**EXERCISE TASK:** Recast the part of the rows that opens with the line containing "The image size is (1000, 447)." and closes with the line containing "Click Keith Olbermann's" as a numbered list. Skip blank lines and leave the pictures out.

**TASK DATA:**

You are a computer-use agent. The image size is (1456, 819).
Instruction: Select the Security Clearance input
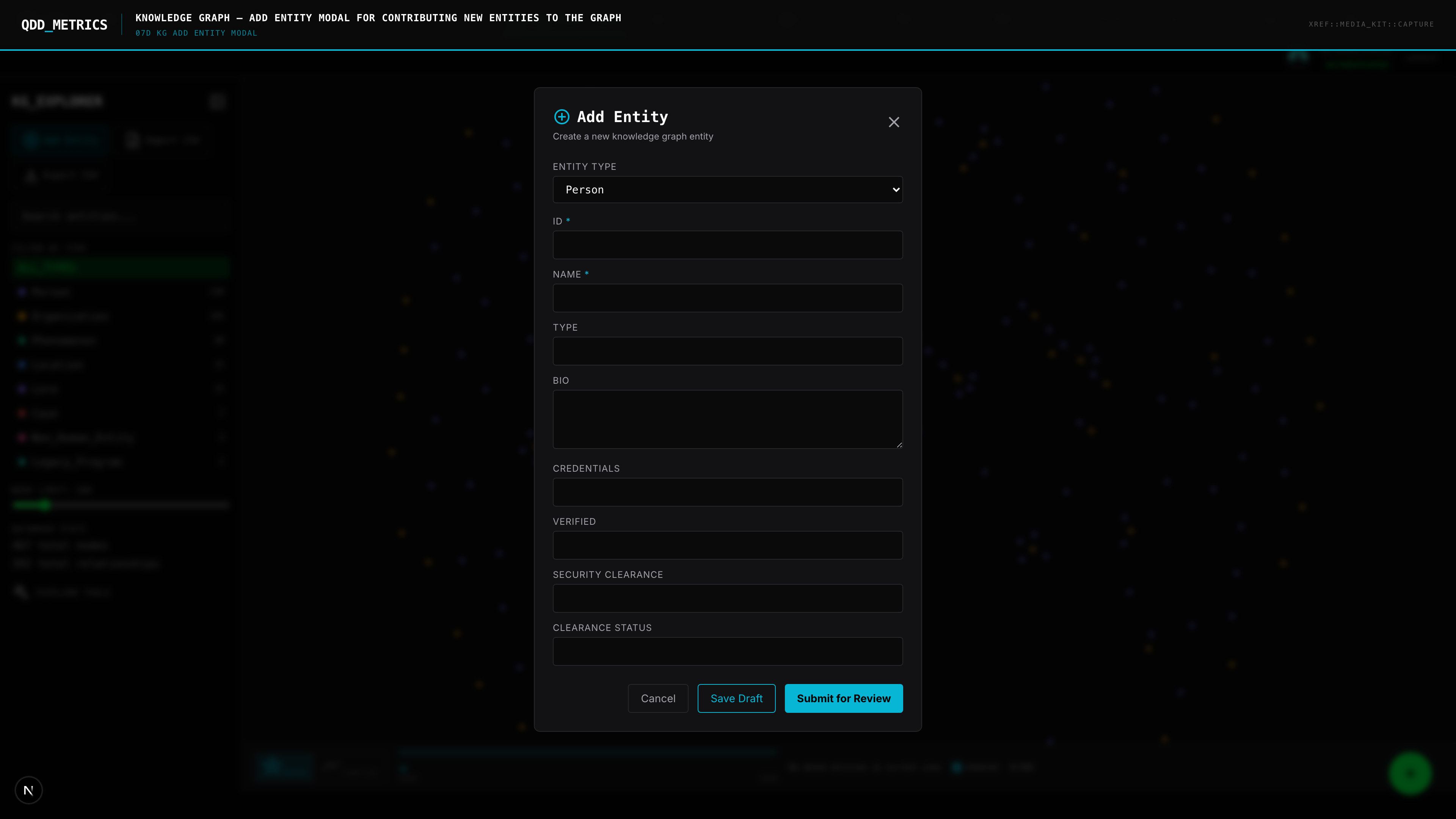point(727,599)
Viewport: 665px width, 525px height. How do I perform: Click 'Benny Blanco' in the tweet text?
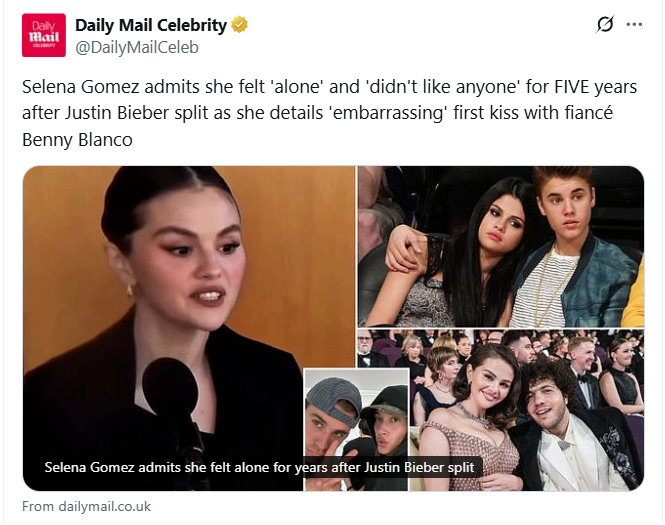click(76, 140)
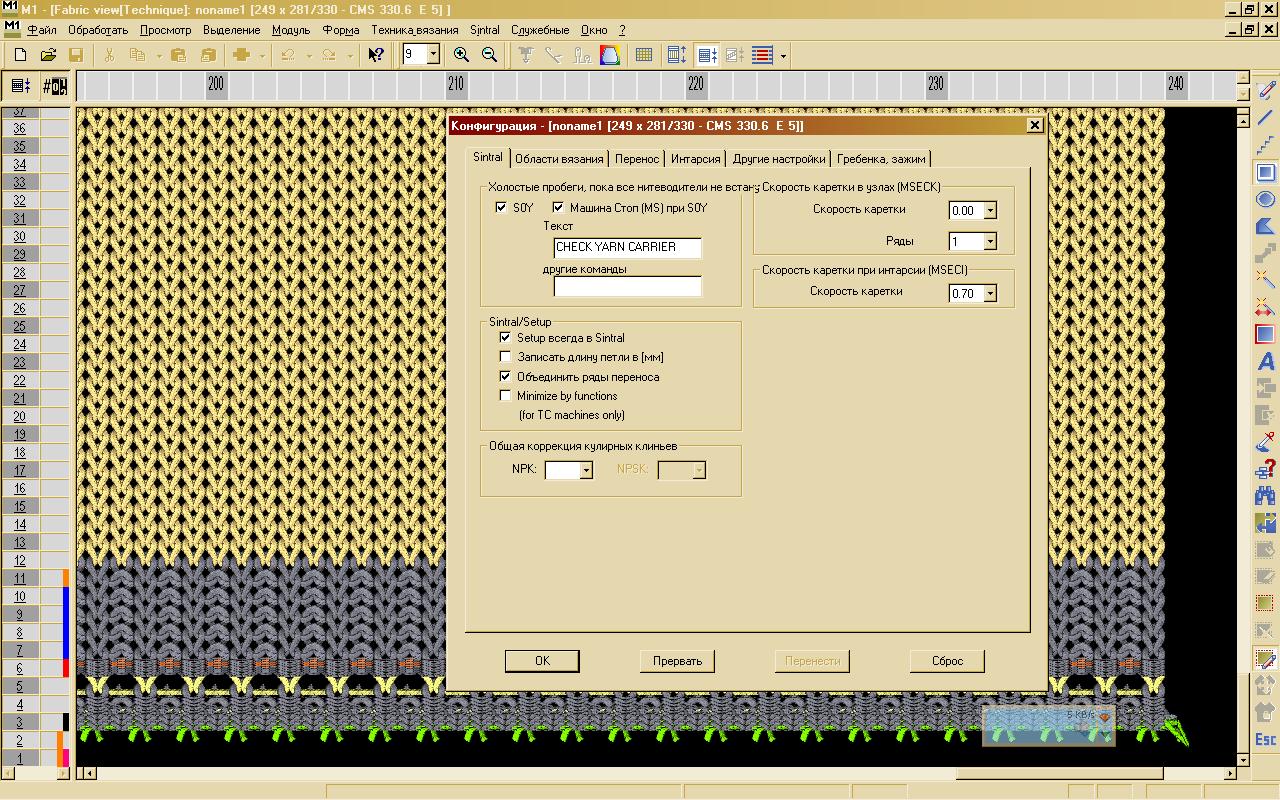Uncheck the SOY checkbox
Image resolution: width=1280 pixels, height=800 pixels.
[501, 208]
==
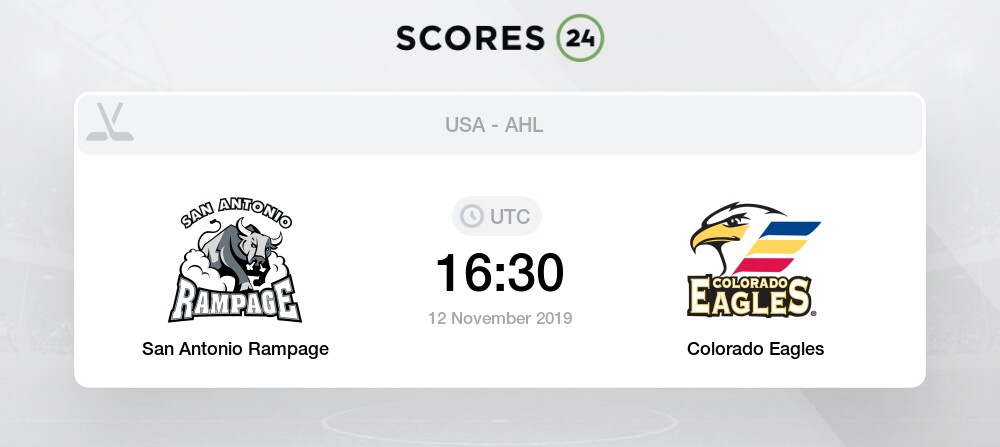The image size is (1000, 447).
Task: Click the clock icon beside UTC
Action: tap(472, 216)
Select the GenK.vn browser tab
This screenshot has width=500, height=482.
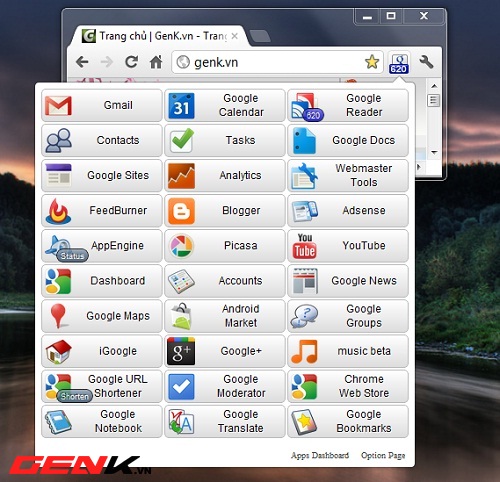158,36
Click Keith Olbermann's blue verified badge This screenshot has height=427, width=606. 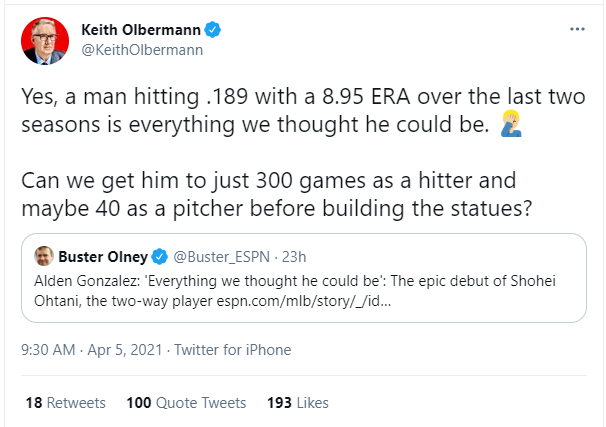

**TASK ANSWER:**
1. The image size is (1000, 447).
2. Task: Click the clock icon beside UTC
3. Action: tap(472, 216)
4. Select the GenK.vn browser tab
5. This screenshot has width=500, height=482.
6. 158,36
7. Click Keith Olbermann's blue verified badge This screenshot has height=427, width=606. 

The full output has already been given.